Below is some data. Retype exactly the lines starting at the one with "커뮤니티 (1192, 64)" and ending at the one with "[Next] (434, 167)".
··· DATA FOR THE TASK
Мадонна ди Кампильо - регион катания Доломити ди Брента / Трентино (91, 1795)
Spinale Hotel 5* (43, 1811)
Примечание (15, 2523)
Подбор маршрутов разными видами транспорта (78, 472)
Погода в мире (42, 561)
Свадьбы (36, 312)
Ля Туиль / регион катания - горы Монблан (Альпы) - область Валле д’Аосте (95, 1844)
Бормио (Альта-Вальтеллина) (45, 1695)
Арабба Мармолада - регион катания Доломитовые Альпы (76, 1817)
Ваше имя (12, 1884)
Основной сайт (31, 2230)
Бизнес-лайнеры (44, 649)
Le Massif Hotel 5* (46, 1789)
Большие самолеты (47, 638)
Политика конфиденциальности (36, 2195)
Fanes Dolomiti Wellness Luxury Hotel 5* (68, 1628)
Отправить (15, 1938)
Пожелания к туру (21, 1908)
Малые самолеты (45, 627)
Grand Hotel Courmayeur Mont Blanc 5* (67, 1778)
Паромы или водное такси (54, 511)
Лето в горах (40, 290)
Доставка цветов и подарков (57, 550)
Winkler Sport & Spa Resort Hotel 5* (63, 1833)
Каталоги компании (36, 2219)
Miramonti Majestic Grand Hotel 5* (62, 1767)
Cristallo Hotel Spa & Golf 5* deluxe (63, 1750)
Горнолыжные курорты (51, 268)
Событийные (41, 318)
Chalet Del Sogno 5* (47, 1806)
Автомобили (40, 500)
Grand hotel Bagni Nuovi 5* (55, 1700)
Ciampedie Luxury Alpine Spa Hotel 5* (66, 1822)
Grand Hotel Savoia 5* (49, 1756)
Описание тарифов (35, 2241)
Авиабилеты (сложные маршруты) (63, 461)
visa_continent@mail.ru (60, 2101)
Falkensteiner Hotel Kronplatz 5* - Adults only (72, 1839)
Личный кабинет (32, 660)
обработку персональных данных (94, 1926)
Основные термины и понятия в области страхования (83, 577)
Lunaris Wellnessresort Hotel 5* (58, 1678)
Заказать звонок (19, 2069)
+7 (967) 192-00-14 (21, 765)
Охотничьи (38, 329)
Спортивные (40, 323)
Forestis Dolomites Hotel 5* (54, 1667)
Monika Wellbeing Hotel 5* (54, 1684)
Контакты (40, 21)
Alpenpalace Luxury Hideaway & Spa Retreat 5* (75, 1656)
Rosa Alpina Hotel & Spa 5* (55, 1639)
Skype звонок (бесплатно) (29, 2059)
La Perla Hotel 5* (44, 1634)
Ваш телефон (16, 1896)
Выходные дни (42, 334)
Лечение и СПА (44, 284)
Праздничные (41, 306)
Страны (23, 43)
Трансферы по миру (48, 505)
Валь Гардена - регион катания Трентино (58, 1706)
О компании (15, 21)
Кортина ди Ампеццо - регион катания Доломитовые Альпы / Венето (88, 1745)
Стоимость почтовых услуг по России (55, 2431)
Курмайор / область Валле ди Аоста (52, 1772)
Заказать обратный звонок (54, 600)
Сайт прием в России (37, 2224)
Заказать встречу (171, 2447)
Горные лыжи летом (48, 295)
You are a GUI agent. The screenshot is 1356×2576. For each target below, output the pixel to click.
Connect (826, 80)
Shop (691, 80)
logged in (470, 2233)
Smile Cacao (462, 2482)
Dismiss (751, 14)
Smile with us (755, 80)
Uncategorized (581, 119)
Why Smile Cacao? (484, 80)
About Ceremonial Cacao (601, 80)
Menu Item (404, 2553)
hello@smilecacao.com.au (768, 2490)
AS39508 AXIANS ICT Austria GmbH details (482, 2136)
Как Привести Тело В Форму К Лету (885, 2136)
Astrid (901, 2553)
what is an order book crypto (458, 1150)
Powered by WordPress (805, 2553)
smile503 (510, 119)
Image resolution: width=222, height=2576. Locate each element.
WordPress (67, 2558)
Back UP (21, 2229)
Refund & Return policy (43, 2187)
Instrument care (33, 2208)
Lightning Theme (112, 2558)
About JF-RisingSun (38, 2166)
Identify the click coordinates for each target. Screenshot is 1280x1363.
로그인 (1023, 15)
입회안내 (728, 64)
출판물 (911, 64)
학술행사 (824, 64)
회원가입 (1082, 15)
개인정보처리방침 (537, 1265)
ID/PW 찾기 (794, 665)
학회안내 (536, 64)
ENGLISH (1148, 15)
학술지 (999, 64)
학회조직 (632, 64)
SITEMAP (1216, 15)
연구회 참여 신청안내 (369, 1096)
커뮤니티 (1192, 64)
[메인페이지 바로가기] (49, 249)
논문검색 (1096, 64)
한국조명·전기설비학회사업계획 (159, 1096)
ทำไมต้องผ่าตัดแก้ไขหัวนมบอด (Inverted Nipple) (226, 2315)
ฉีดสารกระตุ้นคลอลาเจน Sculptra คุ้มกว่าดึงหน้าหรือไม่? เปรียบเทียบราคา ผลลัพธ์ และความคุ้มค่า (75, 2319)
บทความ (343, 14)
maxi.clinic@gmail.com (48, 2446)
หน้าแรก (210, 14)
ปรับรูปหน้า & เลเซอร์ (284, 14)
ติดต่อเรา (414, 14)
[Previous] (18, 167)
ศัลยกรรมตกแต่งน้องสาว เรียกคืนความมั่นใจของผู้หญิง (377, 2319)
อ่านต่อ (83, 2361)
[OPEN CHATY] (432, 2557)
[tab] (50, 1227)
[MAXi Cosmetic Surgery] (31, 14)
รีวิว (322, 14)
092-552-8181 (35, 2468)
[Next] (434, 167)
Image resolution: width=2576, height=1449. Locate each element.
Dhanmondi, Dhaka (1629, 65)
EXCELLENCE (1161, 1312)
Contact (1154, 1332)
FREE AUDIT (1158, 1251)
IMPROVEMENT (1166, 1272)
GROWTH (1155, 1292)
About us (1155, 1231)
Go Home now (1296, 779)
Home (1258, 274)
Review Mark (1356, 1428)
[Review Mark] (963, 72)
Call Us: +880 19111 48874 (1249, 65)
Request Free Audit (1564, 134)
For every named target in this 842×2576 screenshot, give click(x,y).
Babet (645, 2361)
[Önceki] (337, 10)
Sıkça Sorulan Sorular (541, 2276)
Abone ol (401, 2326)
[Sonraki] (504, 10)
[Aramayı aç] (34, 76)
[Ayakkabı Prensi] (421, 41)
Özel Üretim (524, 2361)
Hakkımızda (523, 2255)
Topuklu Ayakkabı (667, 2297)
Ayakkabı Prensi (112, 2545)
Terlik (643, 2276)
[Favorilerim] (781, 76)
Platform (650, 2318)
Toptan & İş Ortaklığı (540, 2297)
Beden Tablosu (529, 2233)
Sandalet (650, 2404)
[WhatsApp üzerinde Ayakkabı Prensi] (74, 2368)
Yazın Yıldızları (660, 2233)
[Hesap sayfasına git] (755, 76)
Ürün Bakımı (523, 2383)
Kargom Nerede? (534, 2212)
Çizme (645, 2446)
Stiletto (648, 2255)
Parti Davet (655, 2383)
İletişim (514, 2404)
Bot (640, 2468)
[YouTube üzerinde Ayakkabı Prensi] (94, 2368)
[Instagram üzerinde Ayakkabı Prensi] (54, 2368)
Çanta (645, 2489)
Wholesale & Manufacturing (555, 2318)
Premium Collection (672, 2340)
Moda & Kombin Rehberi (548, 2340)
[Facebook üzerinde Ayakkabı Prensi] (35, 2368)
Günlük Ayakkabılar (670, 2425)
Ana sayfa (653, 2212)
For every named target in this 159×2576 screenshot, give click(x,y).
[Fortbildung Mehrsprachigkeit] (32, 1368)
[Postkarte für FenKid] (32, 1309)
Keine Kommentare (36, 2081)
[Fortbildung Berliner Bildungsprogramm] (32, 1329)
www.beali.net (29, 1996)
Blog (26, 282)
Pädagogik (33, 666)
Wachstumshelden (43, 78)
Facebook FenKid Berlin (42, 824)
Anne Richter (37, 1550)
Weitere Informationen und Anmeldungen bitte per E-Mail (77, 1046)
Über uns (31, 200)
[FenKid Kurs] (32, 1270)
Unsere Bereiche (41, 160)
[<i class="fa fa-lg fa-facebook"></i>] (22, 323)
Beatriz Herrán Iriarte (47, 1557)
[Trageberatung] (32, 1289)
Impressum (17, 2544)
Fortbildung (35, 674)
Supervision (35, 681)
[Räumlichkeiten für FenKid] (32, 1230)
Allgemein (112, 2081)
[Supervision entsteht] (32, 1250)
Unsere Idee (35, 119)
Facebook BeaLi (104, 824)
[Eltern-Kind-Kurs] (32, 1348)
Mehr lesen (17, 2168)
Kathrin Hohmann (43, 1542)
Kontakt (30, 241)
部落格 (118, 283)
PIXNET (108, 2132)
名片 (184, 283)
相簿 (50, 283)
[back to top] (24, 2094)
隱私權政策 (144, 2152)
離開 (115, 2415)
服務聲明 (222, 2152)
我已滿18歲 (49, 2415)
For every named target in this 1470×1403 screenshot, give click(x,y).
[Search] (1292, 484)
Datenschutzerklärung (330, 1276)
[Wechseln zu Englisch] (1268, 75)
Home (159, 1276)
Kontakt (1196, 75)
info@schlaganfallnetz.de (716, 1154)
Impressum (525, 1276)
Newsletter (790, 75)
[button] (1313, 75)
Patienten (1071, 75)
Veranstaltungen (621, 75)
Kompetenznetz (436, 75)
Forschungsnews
······
### PROBLEM SOLUTION:
커뮤니티 (1192, 64)
[메인페이지 바로가기] (49, 249)
논문검색 (1096, 64)
한국조명·전기설비학회사업계획 (159, 1096)
ทำไมต้องผ่าตัดแก้ไขหัวนมบอด (Inverted Nipple) (226, 2315)
ฉีดสารกระตุ้นคลอลาเจน Sculptra คุ้มกว่าดึงหน้าหรือไม่? เปรียบเทียบราคา ผลลัพธ์ และความคุ้มค่า (75, 2319)
บทความ (343, 14)
maxi.clinic@gmail.com (48, 2446)
หน้าแรก (210, 14)
ปรับรูปหน้า & เลเซอร์ (284, 14)
ติดต่อเรา (414, 14)
[Previous] (18, 167)
ศัลยกรรมตกแต่งน้องสาว เรียกคืนความมั่นใจของผู้หญิง (377, 2319)
อ่านต่อ (83, 2361)
[OPEN CHATY] (432, 2557)
[tab] (50, 1227)
[MAXi Cosmetic Surgery] (31, 14)
รีวิว (322, 14)
092-552-8181 (35, 2468)
[Next] (434, 167)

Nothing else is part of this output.